4 de febrero de 2013



Henry fue uno de mis mejores amigos de la infancia. Después, en la adolescencia, fuimos juntos al instituto, donde su padre era profesor de filosofía. Henry fue un estudiante brillante. Sin embargo, ese no era mi caso y por eso acabé ayudando al mío en la ferretería. Pero lo cierto es que siempre le admiré y le envidié a partes iguales, porque Henry era una persona inteligente, abierta, demasiado perfecta, siempre sonriendo. A veces me preguntaba si tenía algún defecto o un lado oscuro. Tenía que tener algún punto débil, pensaba en numerosas ocasiones. Pero lo cierto es que nunca le vi llorar, ni enfadarse, ni siquiera quejarse. Luego, cuando comenzó sus estudios superiores en una universidad de prestigio, muy lejos de la pequeña ciudad que nos había visto crecer, empecé a verle cada vez menos. Sin embargo, las pocas noticias que me llegaban de él eran sobre sus éxitos profesionales. Su carrera había ido tan lejos que incluso su efigie fue portada del Time.
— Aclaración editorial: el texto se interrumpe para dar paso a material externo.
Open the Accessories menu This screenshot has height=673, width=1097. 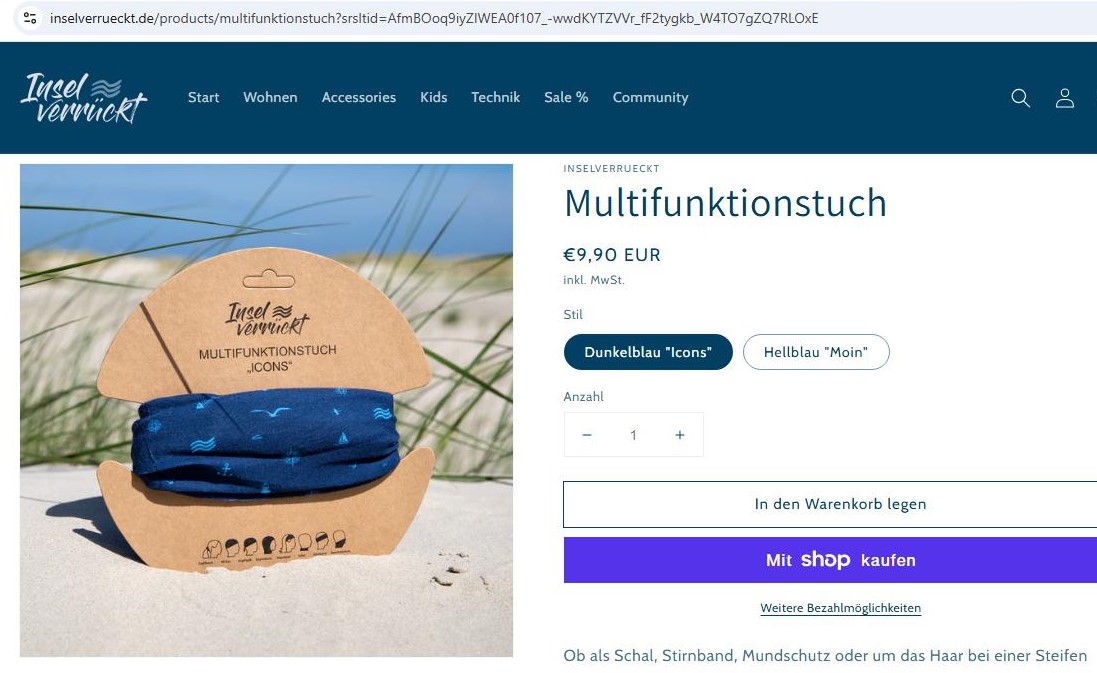(x=359, y=97)
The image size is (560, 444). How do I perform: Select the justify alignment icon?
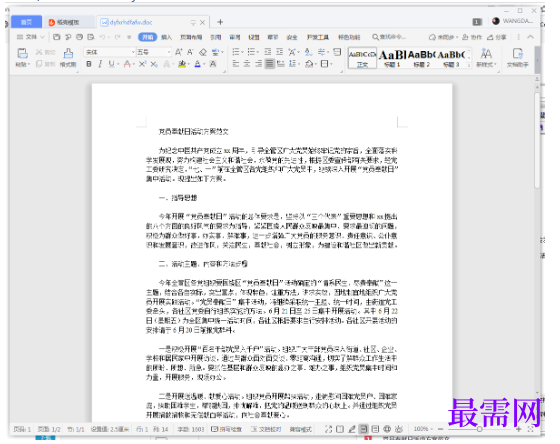point(270,64)
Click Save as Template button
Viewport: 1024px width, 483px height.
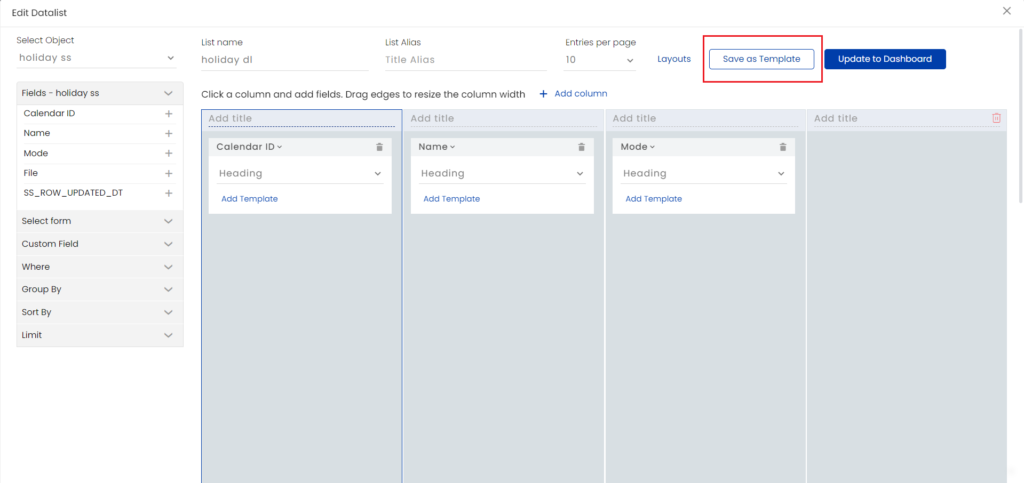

Y, a pesar de todo esto, el enigma sobre el insólito aplomo de Henry siguió planeado en mi cabeza durante décadas. Hasta que, por cosas del destino, lo supe por él mismo cuando, ya anciano, regresó a la vieja casa familiar para arreglar su testamento. Me confesó que no podía acordarse del rostro de su padre por culpa de una travesura que hizo a los cinco años de edad. Los recuerdos se vuelven borrosos, me decía, y suplimos ese olvido con idealizaciones de los mismos al tratar de recomponerlos. Y el padre de Henry, para colmo, detestaba que le fotografiasen, y aquel día, al parecer, la madre de Henry, por medio de triquiñuelas, había conseguido ponerlo ante una cámara. Momento en el que Henry se dio la media vuelta para orinar. Ante tal situación, su padre reaccionó llevándose la mano a la cara. Henry me decía, entre carraspeos, que era la única imagen que conservaba de su padre.